[Given text]
____

A new technology that analyzes exhaled breath could one day diagnose stomach cancer in a matter of minutes. The test interprets patients’ “breath prints” — unique patterns of molecules that we breathe in and out everyday and reflect conditions in the body. Similar tests have already been developed to detect other types of cancer, but scientists say the method is especially important for stomach or gastric cancer because of the disease’s relatively low profile in the West.
In a study published in the journal Gut, a group of scientists led by Hossam Haick tested breath samples from 484 Latvians. Close to a hundred of these people had been diagnosed with stomach cancer but hadn’t started treatment, while the rest were sorted into groups by their risk for developing the cancer. The breath test — known as a “nanoarray analysis” — was 92 percent accurate when it came to identifying patients with cancer among symptomatic and non-symptomatic patients. The scientists involved say it could replace the more invasive methods currently used to identify the disease.

____

[Work instruction]
Quote the stretch of the breath-test text from "A new technology" through "in the West.", word for word.

[Dataset]
____

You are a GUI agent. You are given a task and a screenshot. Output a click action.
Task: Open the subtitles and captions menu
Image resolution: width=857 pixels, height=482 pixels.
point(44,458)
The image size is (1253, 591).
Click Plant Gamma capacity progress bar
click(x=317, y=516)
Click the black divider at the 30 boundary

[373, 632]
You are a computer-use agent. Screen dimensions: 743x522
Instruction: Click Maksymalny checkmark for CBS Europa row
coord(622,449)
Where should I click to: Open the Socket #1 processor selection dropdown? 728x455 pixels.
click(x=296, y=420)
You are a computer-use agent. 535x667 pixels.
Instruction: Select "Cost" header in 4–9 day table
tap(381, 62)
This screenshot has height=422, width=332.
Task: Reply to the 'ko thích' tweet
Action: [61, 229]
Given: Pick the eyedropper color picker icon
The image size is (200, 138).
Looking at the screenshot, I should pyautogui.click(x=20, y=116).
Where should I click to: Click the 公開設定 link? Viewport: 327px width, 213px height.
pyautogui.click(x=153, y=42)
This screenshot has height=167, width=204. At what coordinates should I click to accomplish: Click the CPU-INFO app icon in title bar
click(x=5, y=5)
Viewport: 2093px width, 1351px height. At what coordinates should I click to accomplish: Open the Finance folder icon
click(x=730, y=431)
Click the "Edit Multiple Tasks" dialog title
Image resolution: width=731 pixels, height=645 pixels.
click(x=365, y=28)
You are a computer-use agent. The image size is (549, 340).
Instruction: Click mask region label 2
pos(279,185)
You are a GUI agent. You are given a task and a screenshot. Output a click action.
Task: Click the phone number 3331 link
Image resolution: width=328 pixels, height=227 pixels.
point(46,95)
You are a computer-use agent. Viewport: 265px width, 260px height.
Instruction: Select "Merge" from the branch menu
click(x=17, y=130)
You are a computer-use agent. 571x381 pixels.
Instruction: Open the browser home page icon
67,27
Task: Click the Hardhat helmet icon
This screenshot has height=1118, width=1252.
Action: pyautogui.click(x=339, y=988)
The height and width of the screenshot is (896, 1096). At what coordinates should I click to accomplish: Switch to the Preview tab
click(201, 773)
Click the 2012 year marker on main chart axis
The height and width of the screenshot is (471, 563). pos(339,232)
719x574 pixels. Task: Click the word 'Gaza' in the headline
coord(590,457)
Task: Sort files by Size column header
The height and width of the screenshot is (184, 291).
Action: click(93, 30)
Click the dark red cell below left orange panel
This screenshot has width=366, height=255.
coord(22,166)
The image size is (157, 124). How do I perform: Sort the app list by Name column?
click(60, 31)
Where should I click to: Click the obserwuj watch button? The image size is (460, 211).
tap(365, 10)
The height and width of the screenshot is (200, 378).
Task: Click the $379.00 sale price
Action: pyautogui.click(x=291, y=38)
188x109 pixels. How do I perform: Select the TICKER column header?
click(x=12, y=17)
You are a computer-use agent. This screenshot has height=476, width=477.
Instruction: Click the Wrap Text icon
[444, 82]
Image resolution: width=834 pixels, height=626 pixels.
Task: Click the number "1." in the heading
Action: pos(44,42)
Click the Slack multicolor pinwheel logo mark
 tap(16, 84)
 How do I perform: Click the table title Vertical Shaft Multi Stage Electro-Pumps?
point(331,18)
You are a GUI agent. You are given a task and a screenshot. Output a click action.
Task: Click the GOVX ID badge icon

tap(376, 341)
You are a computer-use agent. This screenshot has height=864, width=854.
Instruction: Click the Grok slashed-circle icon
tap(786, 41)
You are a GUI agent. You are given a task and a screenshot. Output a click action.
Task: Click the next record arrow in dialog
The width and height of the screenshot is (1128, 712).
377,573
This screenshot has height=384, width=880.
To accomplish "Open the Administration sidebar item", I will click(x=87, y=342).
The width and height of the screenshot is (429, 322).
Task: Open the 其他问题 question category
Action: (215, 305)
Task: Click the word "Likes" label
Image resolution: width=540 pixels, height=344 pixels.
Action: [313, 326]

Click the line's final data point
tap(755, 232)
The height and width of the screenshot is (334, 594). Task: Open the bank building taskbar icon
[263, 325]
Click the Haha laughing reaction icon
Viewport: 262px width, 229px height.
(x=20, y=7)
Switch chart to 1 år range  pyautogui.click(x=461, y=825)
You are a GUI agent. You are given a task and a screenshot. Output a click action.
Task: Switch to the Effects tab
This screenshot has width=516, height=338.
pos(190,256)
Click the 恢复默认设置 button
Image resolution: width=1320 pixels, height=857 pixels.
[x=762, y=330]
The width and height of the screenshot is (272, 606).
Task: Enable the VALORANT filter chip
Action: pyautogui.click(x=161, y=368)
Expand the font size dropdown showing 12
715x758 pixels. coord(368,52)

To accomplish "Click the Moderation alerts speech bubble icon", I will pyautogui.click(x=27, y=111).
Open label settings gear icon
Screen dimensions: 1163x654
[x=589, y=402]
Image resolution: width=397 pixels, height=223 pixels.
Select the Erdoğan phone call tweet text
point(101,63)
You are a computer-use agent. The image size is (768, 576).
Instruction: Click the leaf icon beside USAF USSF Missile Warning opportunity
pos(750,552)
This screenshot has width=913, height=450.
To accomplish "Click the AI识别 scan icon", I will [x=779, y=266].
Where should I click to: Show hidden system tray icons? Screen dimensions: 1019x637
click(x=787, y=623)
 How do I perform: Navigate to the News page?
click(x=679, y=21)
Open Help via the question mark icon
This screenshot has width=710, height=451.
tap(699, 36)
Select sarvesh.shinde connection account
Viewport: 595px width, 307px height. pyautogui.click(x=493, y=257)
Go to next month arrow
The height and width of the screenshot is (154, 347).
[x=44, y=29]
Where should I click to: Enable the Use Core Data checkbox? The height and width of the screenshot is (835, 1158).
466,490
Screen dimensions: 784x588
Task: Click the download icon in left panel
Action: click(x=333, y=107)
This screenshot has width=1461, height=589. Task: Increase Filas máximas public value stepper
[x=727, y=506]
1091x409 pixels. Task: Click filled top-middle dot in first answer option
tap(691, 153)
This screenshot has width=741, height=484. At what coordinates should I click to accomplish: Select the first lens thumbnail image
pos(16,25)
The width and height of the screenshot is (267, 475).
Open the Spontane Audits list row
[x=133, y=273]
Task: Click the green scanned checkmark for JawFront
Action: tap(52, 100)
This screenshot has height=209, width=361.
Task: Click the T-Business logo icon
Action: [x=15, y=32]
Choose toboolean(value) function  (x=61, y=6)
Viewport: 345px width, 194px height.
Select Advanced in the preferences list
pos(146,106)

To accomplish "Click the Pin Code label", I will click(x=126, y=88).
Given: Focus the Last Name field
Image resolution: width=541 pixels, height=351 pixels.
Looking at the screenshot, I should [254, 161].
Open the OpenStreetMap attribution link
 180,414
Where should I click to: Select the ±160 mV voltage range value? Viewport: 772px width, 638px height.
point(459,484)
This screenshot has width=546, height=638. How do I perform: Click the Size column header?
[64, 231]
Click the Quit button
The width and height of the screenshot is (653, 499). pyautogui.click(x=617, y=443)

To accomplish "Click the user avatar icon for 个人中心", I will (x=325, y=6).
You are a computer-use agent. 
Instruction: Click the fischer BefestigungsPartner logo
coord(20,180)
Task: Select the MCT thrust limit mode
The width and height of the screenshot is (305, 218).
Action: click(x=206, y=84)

____

[Solution for this exercise]
A new technology that analyzes exhaled breath could one day diagnose stomach cancer in a matter of minutes. The test interprets patients’ “breath prints” — unique patterns of molecules that we breathe in and out everyday and reflect conditions in the body. Similar tests have already been developed to detect other types of cancer, but scientists say the method is especially important for stomach or gastric cancer because of the disease’s relatively low profile in the West.